> [Task input]
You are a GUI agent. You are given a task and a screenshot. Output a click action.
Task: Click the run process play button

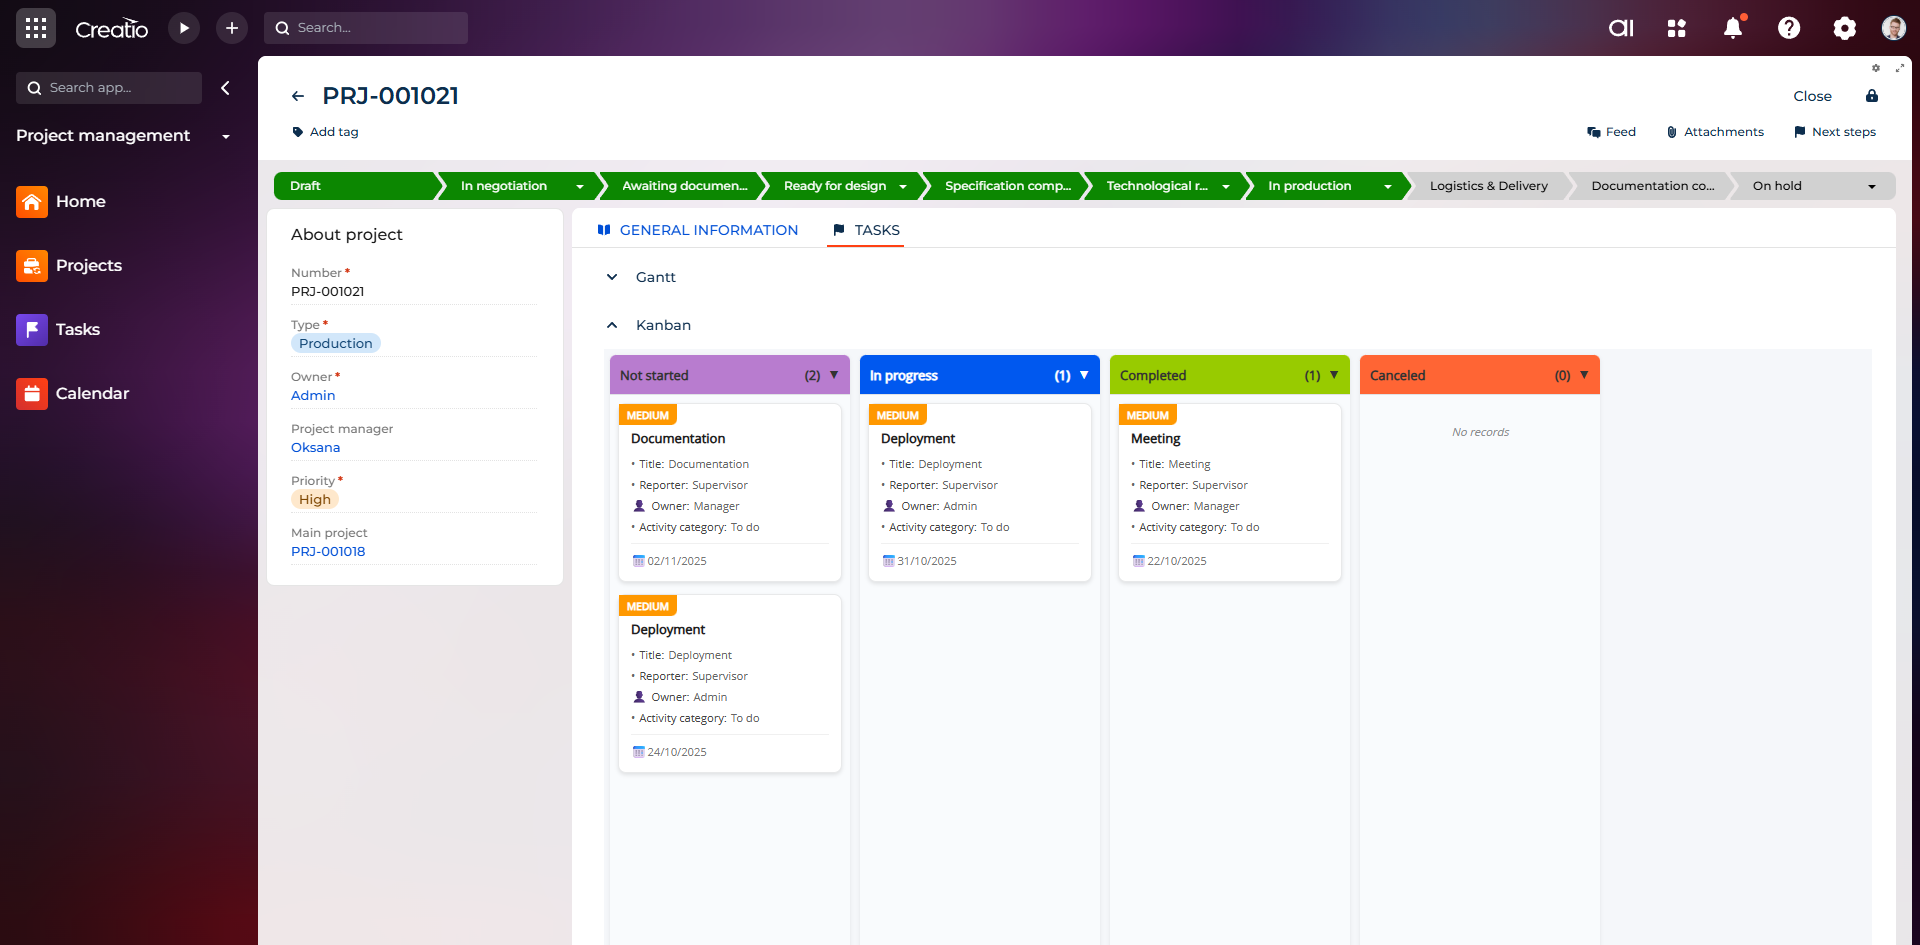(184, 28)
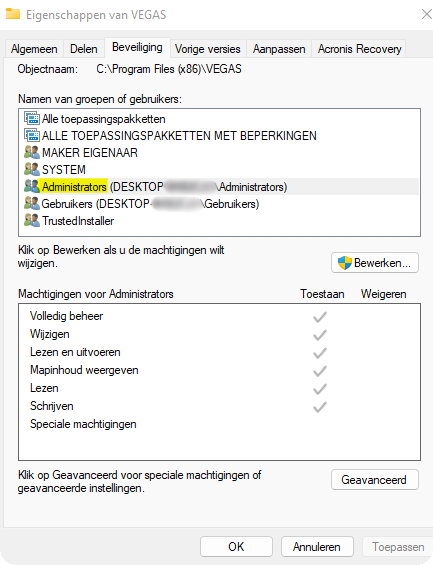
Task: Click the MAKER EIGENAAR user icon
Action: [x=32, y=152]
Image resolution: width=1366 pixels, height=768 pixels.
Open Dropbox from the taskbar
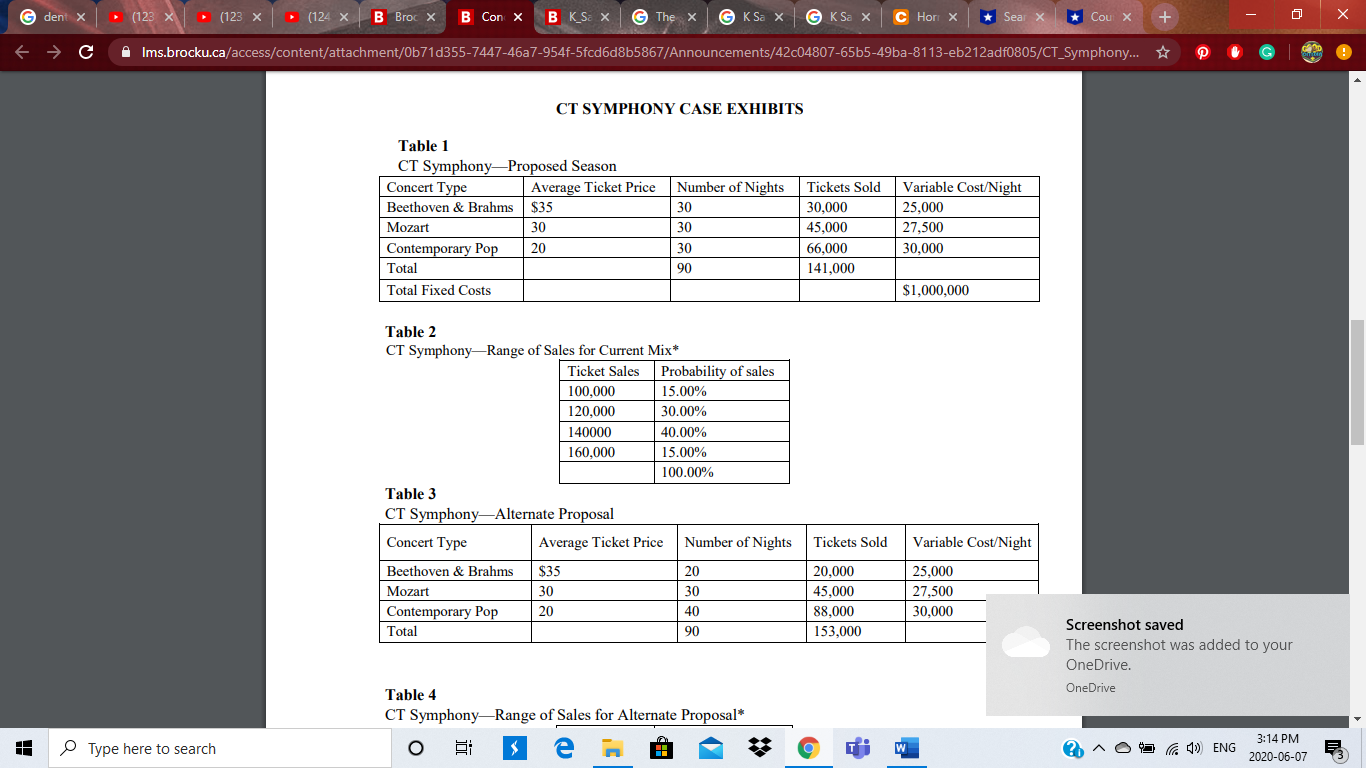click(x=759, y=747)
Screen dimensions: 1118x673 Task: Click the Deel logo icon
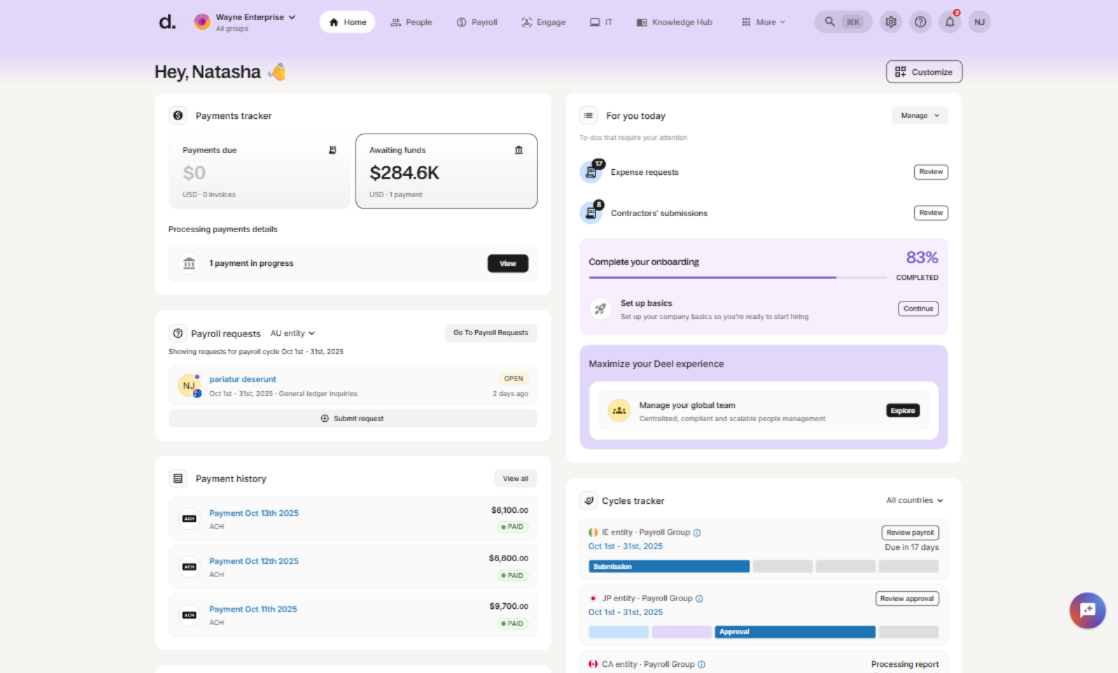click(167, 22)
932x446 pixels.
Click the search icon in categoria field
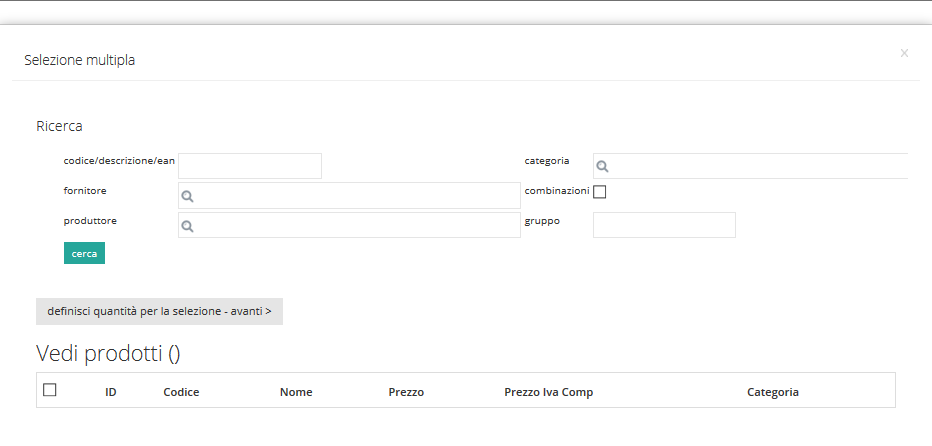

> [Your goal] Pictures are to be left out when the entries above are repeated exactly.

> [Task solution]
You are a GUI agent. You are given a task and a screenshot. Output a click action.
Task: Click the run process play button

(184, 28)
Task: Click the MAKER EIGENAAR user icon
Action: [x=32, y=152]
Image resolution: width=1366 pixels, height=768 pixels.
Open Dropbox from the taskbar
click(x=759, y=747)
Screen dimensions: 1118x673 Task: Click the Deel logo icon
click(167, 22)
932x446 pixels.
Click the search icon in categoria field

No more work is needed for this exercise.